Asking the Right Questions

"Will not God bring about justice for his chosen ones, who cry out to him day and night? Will he keep putting them off? I tell you, he will see that they get justice, and quickly. However, when the Son of Man returns, will he find faith on the earth?" Luke 18:7-8

Do you ever feel frustrated by your prayers not being answered? Or rather, not getting the answers you're hoping for? We like it when God says, 'Yes!' We send out the praises and declare His goodness when He gives us exactly what we ask for, but when the answer is 'No" or "Not Yet', we're not as enthusiastic. We may say, 'God's knows best,' or 'If that's God's will, I'll deal with it.' But we usually don't jump up and down for joy. 'Whoo-hoo! God told me no!' 'Praise the Lord! He said to wait!'--Yeah, not so much. We respond more diplomatically, spout spiritual-sounding submissiveness, and keep asking; after all, Jesus said we can wear God down eventually and get what we really want, didn't He?

No, He didn't.

"Will not God bring about justice for his chosen ones?" Yes, He will and quickly!  He did say that.  But we put other words in Jesus' mouth. 'I tell you, he will see that they get whatever they want, whatever they think they need, whatever they think is best.'

When it comes to prayer, we often ask the wrong questions. Instead of saying, 'Can I have this or that?' the better question is, 'What is just?' And instead of wondering if God will be faithful, Jesus tells us to ask ourselves if we truly have faith.

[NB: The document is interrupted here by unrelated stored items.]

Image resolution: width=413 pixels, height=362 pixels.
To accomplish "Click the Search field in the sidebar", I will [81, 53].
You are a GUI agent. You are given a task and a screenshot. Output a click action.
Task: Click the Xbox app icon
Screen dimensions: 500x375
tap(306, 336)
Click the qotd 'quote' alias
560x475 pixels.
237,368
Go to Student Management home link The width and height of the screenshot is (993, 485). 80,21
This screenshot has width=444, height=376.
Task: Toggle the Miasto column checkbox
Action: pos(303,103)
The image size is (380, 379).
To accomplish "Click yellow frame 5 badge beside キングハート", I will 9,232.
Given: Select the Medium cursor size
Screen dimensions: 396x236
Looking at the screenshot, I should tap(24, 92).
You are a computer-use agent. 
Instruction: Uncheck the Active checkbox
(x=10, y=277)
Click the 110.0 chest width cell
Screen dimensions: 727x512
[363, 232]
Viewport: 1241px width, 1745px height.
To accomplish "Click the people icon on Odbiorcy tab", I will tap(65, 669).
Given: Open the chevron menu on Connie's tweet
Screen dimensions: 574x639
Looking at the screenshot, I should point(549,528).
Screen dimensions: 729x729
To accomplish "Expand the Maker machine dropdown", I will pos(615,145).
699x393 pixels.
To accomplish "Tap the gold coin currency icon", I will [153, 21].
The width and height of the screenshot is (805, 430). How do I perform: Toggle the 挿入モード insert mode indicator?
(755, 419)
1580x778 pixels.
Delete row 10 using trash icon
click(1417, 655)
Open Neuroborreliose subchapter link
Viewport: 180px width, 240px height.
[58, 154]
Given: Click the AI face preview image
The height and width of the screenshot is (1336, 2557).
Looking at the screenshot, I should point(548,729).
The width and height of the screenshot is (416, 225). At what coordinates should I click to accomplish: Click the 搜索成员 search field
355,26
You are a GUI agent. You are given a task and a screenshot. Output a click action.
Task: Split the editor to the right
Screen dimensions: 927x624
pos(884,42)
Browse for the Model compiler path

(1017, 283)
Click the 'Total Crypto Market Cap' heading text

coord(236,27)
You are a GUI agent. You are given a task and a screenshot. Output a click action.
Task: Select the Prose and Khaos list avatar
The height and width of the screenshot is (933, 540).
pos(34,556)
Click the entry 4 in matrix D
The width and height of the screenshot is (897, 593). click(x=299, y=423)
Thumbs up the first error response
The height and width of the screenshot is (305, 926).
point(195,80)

Up first, what is just? What is right, good, necessary, best? For me, for others, for the forgotten? Are my petty wishes worthy of the word justice? Are they really in my best interests? God isn't an idiot. He knows what I really need, what others need. He's not heartless, like a judge to be worn down. He remembers the forgotten--those others have forgotten, not Him.

In Luke 11, Jesus disciples ask Him to teach them to pray. So He teaches them what to ask for: for the Father's Kingdom to come. What's that? A place where God reigns because we believe He knows best. A place where all of our needs are met. A place where forgiven people live and have forgiving hearts.

In Luke 18 He tells the parable about a widow who keeps asking a judge for justice, and here He tells a parable about a friend who gives his neighbor bread after dark because he keeps asking--again we're dealing with a need here. And Jesus says, 'If you know how to give good gifts, won't your Father give you what is good also?'

Jesus also talks about asking for things in faith and getting whatever you ask for if you really believe. But the question is, if I believe what? If I believe He will give me whatever I ask for? This is not faith. It's being delusional. It's believing I know what is best! True faith is believing God will give me what is truly best, even if I ask for something different. That's mercy. That's grace. That's God.

The right question is not asking whether or not God will be faithful. That's a given. The right question is: when God gives me what I need, what is best, what's He's had planned all along, is that what I was expecting?